Rotweine aus Südtirol: Eigengewächse
Kommen Rotweine aus Südtirol ins Glas, stehen drei Rebsorten in der ersten Reihe: Blauburgunder, Lagrein und Vernatsch. Der Blauburgunder entspricht dem Spätburgunder oder Pinot Noir. Mit Lagrein und Vernatsch treten aber wieder zwei autochthone, also von dort stammende, Rebsorten auf die Bühne. Überraschenderweise verbirgt sich hinter dem Vernatsch, italienisch Schiava genannt, die in Deutschland hauptsächlich aus Württemberg bekannte Rebsorte Trollinger. Die spät reifende Rebe profitiert von den länger gewordenen Sommern in Südtirol und steht für gute Säurewerte und Aromen von Erdbeeren, Kirschen und Himbeeren, aber auch für florale, Rauch- und Muskatnoten.
Der Lagrein, benannt nach dem Valle Lagarina, hat sich von der Traube für gute Mengen zur Rebsorte für außergewöhnliche Rotweine mit Fülle, Sanftmut gemausert. Strenge Ertragsreduzierung vorausgesetzt, gewinnen die Weine Format und eignen sich bestens für den Ausbau im Barrique. Seltener finden sich Merlot, Cabernet Sauvignon und Cabernet Franc im Alto Adige.
Genossenschaften in Südtirol: Kellerei und Cantina
Die Güte der Weine aus Südtirol ist unstrittig. Umso bemerkenswerter ist die prominente Rolle, die andernorts verfemte Genossenschaften im Anbaugebiet spielen. Einige dieser Genossenschaften stehen für die besten Weine, die Südtirol zu bieten hat. Tauchen die Worte „Kellerei“ oder „Cantina“ auf dem Etikett auf, ist der Erzeuger eine dieser Genossenschaften. Beispiele sind die Kellerei Eisacktal, die Kellerei Kurtatsch oder die Cantina Terlan.
Ein Grund dafür liegt in der Aufteilung der knapp 5900 Hektar des Anbaugebiets. Rund 5000 Weinbauern teilen die Rebflächen unter sich auf. Dabei unterschreiten viele Traubenerzeuger die Fläche, die das Herstellen eigener Weine rentabel macht.
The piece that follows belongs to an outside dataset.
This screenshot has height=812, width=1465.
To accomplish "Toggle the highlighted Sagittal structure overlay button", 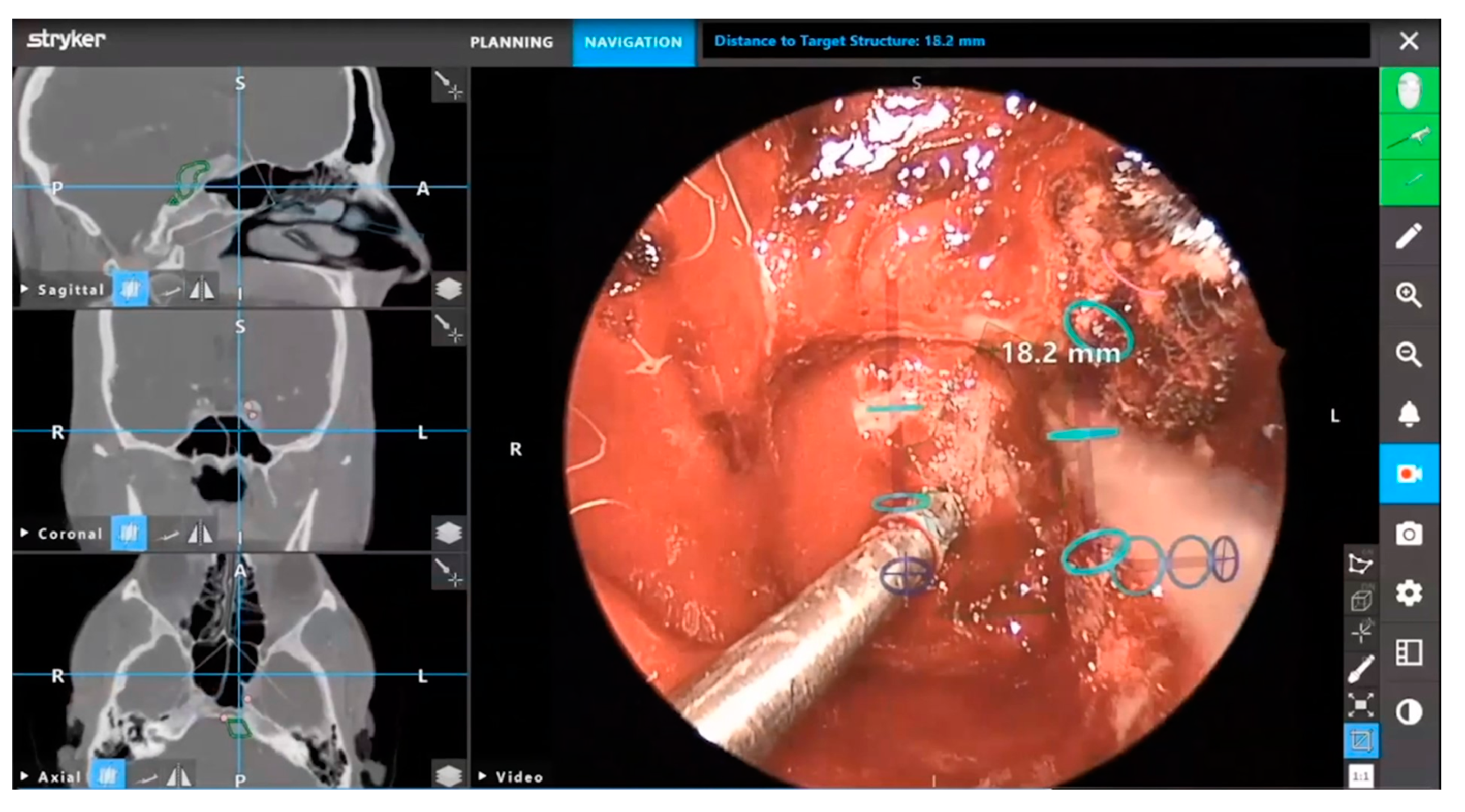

Da ist eine Genossenschaft mit einheitlichen Qualitätsanforderungen und erkennbar eigenem Stil die bessere Alternative. Auch im Sinne aller Fans des Weins aus Südtirol.
Mehr als Wein: Wandern, Wellness und Genuss
Südtirol macht viele glücklich. Nicht nur Wein-Fans kommen auf ihre Kosten. Die Region ist eine Top-Destination für Aktiv- und Wellness-Urlauber gleichermaßen. Zahlreiche Wandertouren laden dazu ein – Achtung, die eigene Kondition nicht überschätzen – Landschaft, Kultur und Historie zu entdecken. Mountainbiker fühlen sich in Südtirol genauso wohl wie Schlemmer-Touristen, die anreisen, um sich ganz dem Essen, den Weinen, aber auch den Spirituosen des Alto Adige hinzugeben.